## UTS Machine Learning - Clustering

**Name:** Agatha Kinanthi Pramdriswara Truly Amorta

**Class:** TK-46-04

**NIM:** 1103223212


*- This notebook is part of the midterm assignment for the Machine Learning course.*  

*- The objective is to build an end-to-end clustering pipeline to segment credit card customers based on their usage and payment behavior.*


**1. Imports**

In [None]:
# Data manipulation
import numpy as np
import pandas as pd

# Visualization
import matplotlib.pyplot as plt
import seaborn as sns

# Preprocessing and Clustering
from sklearn.preprocessing import StandardScaler
from sklearn.cluster import KMeans
from sklearn.metrics import silhouette_score

**2. Mount Google Drive and Load Data**

In [None]:
from google.colab import drive
drive.mount('/content/drive')

datasets = '/content/drive/MyDrive/Machine-Learning-Midterm-Datasets/' #path to dataset

df = pd.read_csv(datasets + 'clusteringmidterm.csv', nrows = 50000) #nrows for limit rows
print("Shape:", df.shape)
print("First 5 rows of the dataset: \n")
df.head()

**3. Exploratory data Analysis (EDA)**

In [None]:
df.info()

In [None]:
df.describe().T

In [None]:
# Missing values
print("Missing values per column:\n", df.isnull().sum().sort_values(ascending=False).head(10))

In [None]:
# Distribution (BALANCE)

plt.figure(figsize=(5,3))
sns.histplot(df['BALANCE'], bins=30, kde=True)
plt.title("BALANCE distribution")
plt.show()

In [None]:
# Distribution (PURCHASES)

plt.figure(figsize=(5,3))
sns.histplot(df['PURCHASES'], bins=30, kde=True)
plt.title("PURCHASES distribution")
plt.show()

In [None]:
# Distribution (CREDIT_LIMIT)

plt.figure(figsize=(5,3))
sns.histplot(df['CREDIT_LIMIT'], bins=30, kde=True)
plt.title("CREDIT_LIMIT distribution")
plt.show()

In [None]:
# If the display is combined, it becomes:

fig, axes = plt.subplots(1, 3, figsize=(17,5))
sns.histplot(df['BALANCE'], bins=30, ax=axes[0], kde=True)
sns.histplot(df['PURCHASES'], bins=30, ax=axes[1], kde=True)
sns.histplot(df['CREDIT_LIMIT'], bins=30, ax=axes[2], kde=True)

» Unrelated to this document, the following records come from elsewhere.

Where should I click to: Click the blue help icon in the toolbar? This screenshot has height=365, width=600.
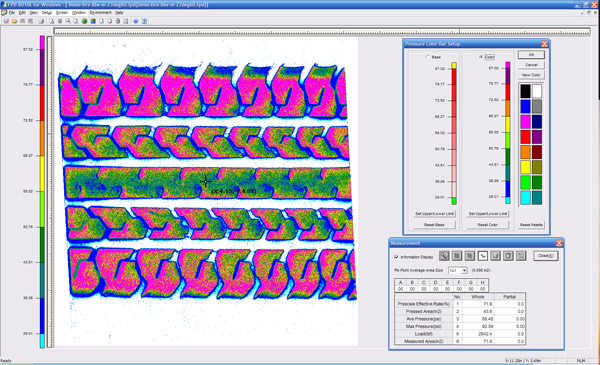[136, 21]

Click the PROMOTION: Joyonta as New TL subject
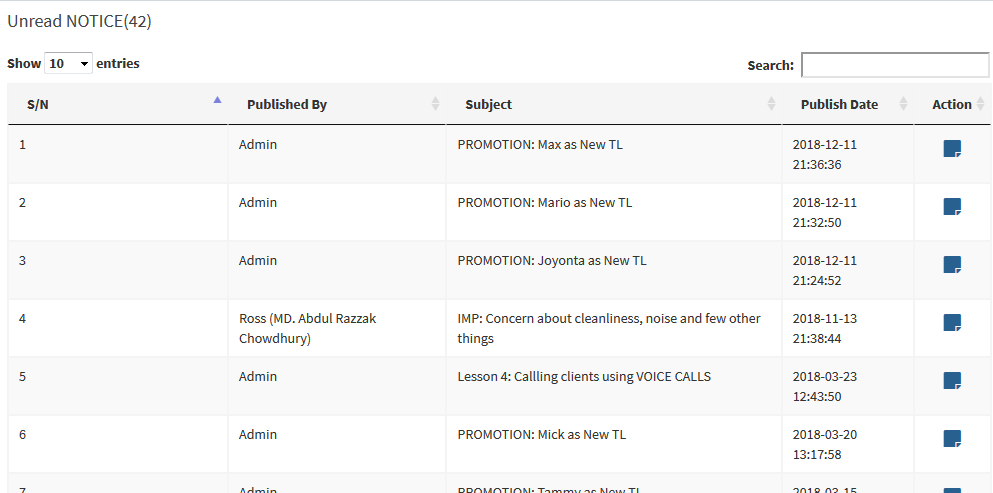click(x=552, y=260)
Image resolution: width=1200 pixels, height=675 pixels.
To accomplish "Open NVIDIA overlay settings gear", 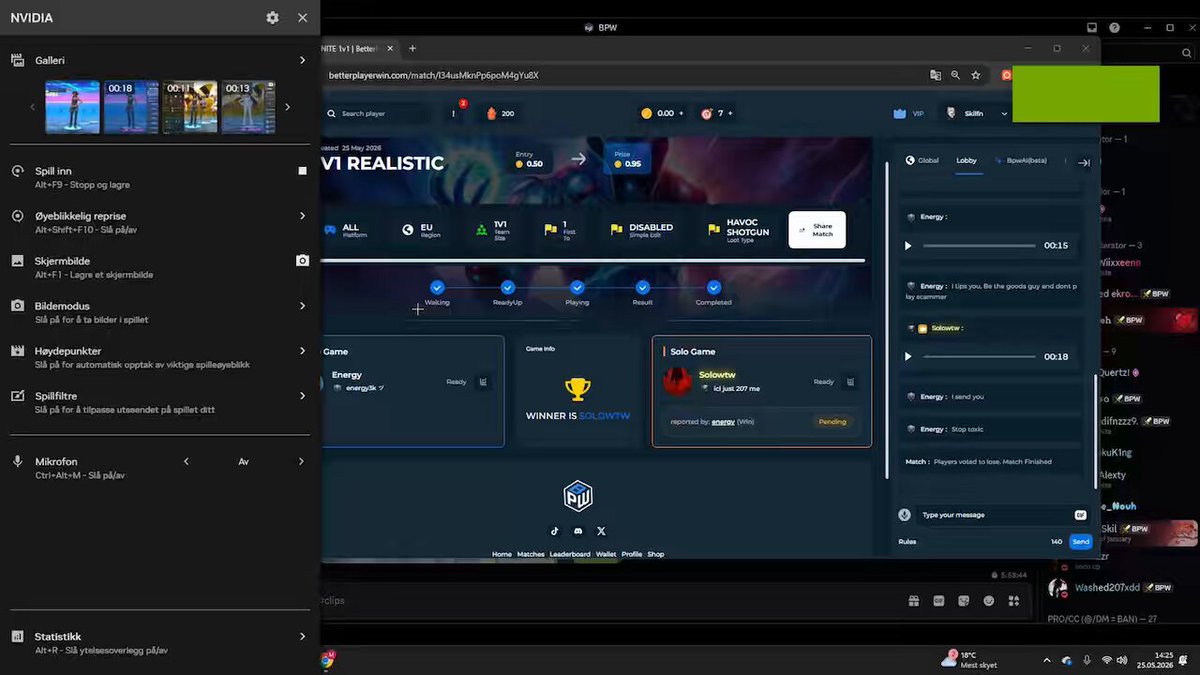I will pyautogui.click(x=273, y=18).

axes[0].set_title("BALANCE distribution")
axes[1].set_title("PURCHASES distribution")
axes[2].set_title("CREDIT_LIMIT distribution")
plt.show()

**4. Preprocessing**

In [None]:
df_clust = df.drop(columns=['CUST_ID']) #remove CUST_ID
df_clust = df_clust.fillna(df_clust.median()) #handle missing values

# Standardize dataset
scaler = StandardScaler()
X_scaled = scaler.fit_transform(df_clust)

# Dataset shape
print("Shape after preprocessing:", X_scaled.shape)

In [None]:
# Scaling output
print("Example of the first 5 lines (scaled):\n", X_scaled[:5])

In [None]:
# Check for missing values
print("Missing values after processing:\n", df_clust.isnull().sum().sum())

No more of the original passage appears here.